DVD Review: ‘Eden’

★★☆☆☆

Based on a true case of human trafficking in the US, Megan Griffiths’ Eden (2012) is a decidedly low-key circumvention on the usual gritty, unforgiving exposés of the sex industry. Set in a small rural town back in 1994, naive teenager Hyun Jae (Jamie Chung) works in her parents’ bric-a-brac store, occasionally sneaking out-back to share a smoke with her rebellious friend, Abbie (Tracey Fairaway). The pair are intent on exploring their burgeoning sexuality, with Abbie coaxing Hyun to join her for an evening of underage drinking and harmless flirting. Here, Hyun Jae catches the eye of a young fireman who offers to give her a lift.

However, the next thing Hyun Jae experiences is a chloroform hangover and the view from inside the trunk of a Chevrolet – all before being hauled off to a soulless warehouse in the middle of nowhere where she, like many, will be held hostage and marketed as an attainable source of sexual pleasure to an endless string of men. Griffiths’ Eden, her third feature, takes its unsavoury premise and presents it in a strikingly chaste manner, often resembling a glossy, sun-drenched drama smothered in layer upon layer of misery and implied degradation.

It’s this focus on the ‘business side’ of the industry which is ultimately Eden’s strongest asset, stripping away the belief that sex trafficking in America is somehow ethical and devoid of exploitation. Once Hyun Jae becomes ingrained into this seedy underworld she quickly realises that her advancing years are making her increasingly expendable, forcing her to make herself more valuable by climbing up the ladder of this illicit operation. However, as she becomes more involved in the administrative side of this glorified slave trade we become increasingly removed from the issues at hand.
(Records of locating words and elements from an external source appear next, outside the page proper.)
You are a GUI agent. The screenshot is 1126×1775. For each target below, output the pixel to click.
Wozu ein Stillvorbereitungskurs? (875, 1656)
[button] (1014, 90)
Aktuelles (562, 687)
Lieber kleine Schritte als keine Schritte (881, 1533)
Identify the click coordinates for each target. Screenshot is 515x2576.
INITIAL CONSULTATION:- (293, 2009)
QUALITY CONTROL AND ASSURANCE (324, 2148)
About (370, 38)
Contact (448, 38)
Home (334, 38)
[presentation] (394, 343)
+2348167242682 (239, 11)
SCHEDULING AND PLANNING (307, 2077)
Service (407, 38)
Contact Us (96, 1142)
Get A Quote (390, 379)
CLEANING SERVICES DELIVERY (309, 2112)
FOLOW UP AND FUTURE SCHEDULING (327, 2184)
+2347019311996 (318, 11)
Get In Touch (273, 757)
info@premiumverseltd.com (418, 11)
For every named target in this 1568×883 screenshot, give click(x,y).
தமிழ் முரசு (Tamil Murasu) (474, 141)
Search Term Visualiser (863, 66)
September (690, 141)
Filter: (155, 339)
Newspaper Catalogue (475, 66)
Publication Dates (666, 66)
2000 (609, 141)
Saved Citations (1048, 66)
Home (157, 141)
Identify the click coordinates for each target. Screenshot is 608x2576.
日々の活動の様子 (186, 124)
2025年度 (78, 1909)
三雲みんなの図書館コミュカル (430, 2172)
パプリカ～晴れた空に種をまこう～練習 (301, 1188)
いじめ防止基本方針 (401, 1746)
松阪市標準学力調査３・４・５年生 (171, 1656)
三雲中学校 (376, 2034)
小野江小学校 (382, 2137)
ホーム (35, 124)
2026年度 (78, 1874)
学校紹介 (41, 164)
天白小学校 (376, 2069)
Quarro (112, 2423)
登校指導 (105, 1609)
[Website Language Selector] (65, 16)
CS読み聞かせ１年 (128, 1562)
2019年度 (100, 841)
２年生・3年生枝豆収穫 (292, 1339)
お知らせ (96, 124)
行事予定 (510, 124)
This method of normalising the world we’re submerged in does feel like an overly humane approach, and certainly lacks that essential sense of peril.

Utilising your standard, voyeuristic over-the-shoulder camerawork with some aesthetically succinct signifiers of the seedy underhand dealings of its antagonists, Griffiths presents us with a glossy and heavily diluted depiction of this dark and disturbing world. There’s certainly something to be said for inverting the gruelling methodology of films such as Lilya 4-Ever (2002). However, by relying so heavily on this opaque illustration of human commodification, Eden finds itself encroaching a little too closely upon the realms of televised melodrama.

Whilst Chung does an admirable job at exhibiting the tortured shell of a young girl thrust into slavery, her tender years and inexperience are the only facets to shine through a vapid, inert veneer of despair in what is a commendable, if inconsistent performance. Eden may function as an inauspicious window into the distressing real world of sex works, but its underlying story not only deserves but positively demands a far more considerate and attentive approach than is shown here.